Барбара Картленд - Цветок пустыни
– Могу себе представить, какой теплый прием устроит мне ваш отец! – возразил шейх. – Нищий жених, искатель богатого наследства! Иностранец, которого его дочь подобрала в пустыне!
Он говорил с такой презрительной усмешкой, что Вита неожиданно для себя заплакала.
– Все, что вы говорите, это так ужасно… так жестоко… – сквозь слезы выкрикнула она. – Вы не знаете, что такое любовь. Иначе вы бы так не говорили. Но я люблю вас, и моя любовь… так прекрасна… она – дар небес, вы не можете ее вот так… оттолкнуть!
Он обернулся и взглянул на нее, и в ту же секунду выражение его лица смягчилось, а в глазах засветилась нежность.
– Ах, девочка моя, – сказал он ласково, – ты так прекрасна, ты само совершенство. Я восхищаюсь твоей храбростью, твоим чувством юмора, твоей чистотой, но более всего твоей душой. Я обожаю тебя, и я знаю: ты права, наша любовь – это дар небес. И тем тяжелее мне отказываться от тебя.

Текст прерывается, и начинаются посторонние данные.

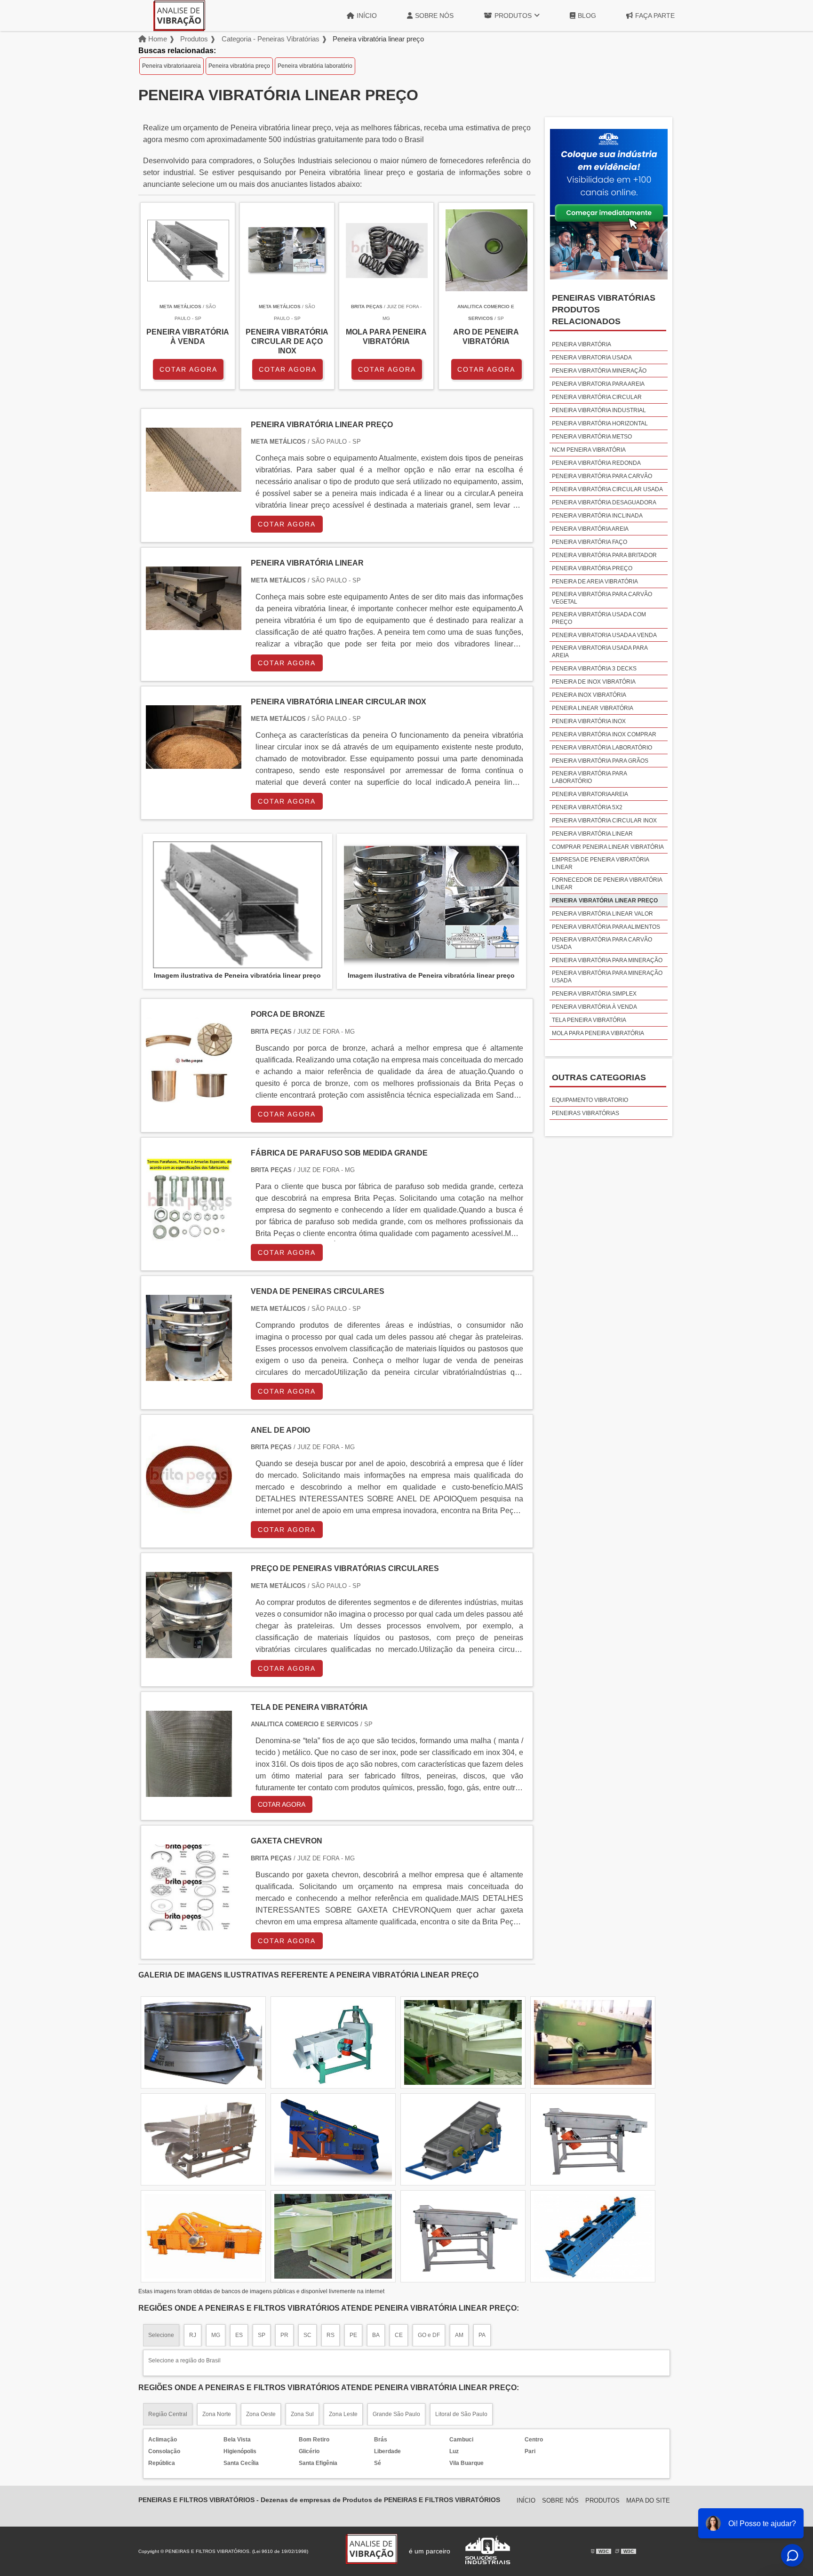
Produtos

Его глубокий голос, полный любви, казалось, перевернул ей сердце.
Вита протянула к нему руки, и он пылко поцеловал сначала одну, затем другую. Его губы показались ей горячими, будто охваченными огнем, и такой же огонь вспыхнул у нее в груди, когда он медленно перевернул ее руки и со сдержанной страстью поцеловал ладони.
– Я преклоняюсь перед тобой! – сказал он. – И именно поэтому я не могу впустить тебя в свою жизнь, увлечь за собой вниз. Возвращайся в Англию, любимая, и вспоминай иногда о человеке, который будет обожать и любить тебя до конца своих дней!
Вита сжала пальцами его руки.
– Я не могу… не могу расстаться с тобой! – прошептала она прерывающимся от рыданий голосом.
– У нас нет выбора, сокровище мое.
Печаль, прозвучавшая в голосе шейха, говорившая о его покорности судьбе, яснее убедила ее в неотвратимости разлуки, чем его гневные, страстные уверения в ее неизбежности.
Все еще не отпуская рук девушки, он произнес низким, глухим голосом, глядя ей в глаза:
– Я не осмелюсь еще раз поцеловать тебя. Иначе… я не смогу остановиться и сделаю тебя своей. А тогда ни для тебя, ни для меня уже не будет выхода.
– Это… как раз то, чего я… хочу, – едва слышно прошептала она, глядя ему в глаза.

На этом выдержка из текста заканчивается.